EM-birdには、1月11日の記事でお伝えした科学的目的に加えて、「しらせ」の航行支援を行うという目的もあります。昭和基地周辺の氷況が厳しく2年連続で接岸できなかった53次、54次の経験を踏まえ、「しらせ」が昭和基地周辺の氷海域に到達した時点で、「しらせ」飛行甲板からEM-birdを搭載したヘリコプターを昭和基地方面に飛ばし、氷厚の分布をあらかじめ調査したうえで、「しらせ」の進入ルートを決定することを目指して導入したのが、このEM-birdです。

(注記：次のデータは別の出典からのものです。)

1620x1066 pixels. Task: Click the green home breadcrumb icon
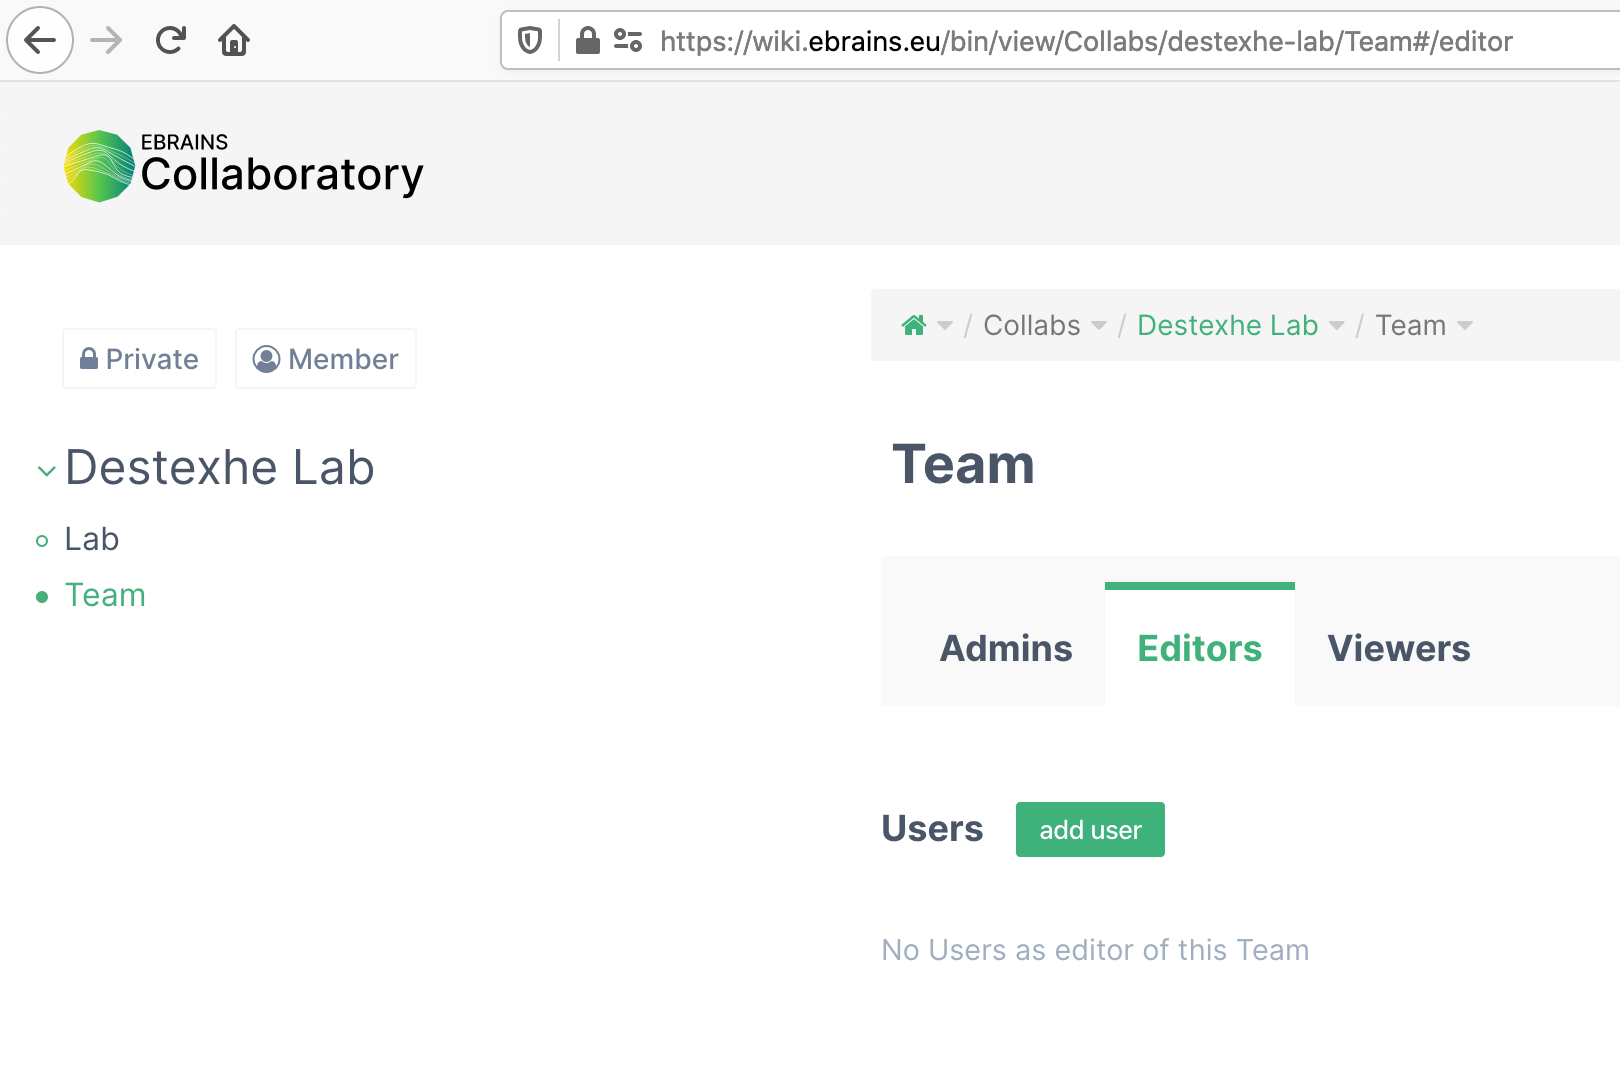tap(913, 326)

これまでは、運用手法が確立しておらず、まずは昭和基地のヘリポートからの運用を続けてきましたが、56次に導入して6年目となる今次において、満を持して「しらせ」飛行甲板からのEM-birdオペレーションを計画しました。
オペレーションには、「しらせ」乗員の皆さんの協力も必要だったため、国内や船上での事前打ち合わせを緊密に行ったことなども功を奏し、当日のオペレーションはきわめて安全且つ順調に実施、データ取得も問題なく、大成功と言えるものでした。
担当した小野数也隊員は、「初めてのオペレーションが無事に成功し、嬉しく思う。いざ厳しい氷況に行く手を阻まれた際に、「しらせ」航行の一助となれるよう、今後さらに実績を積み上げて行きたい。」と力強く語ってくれました。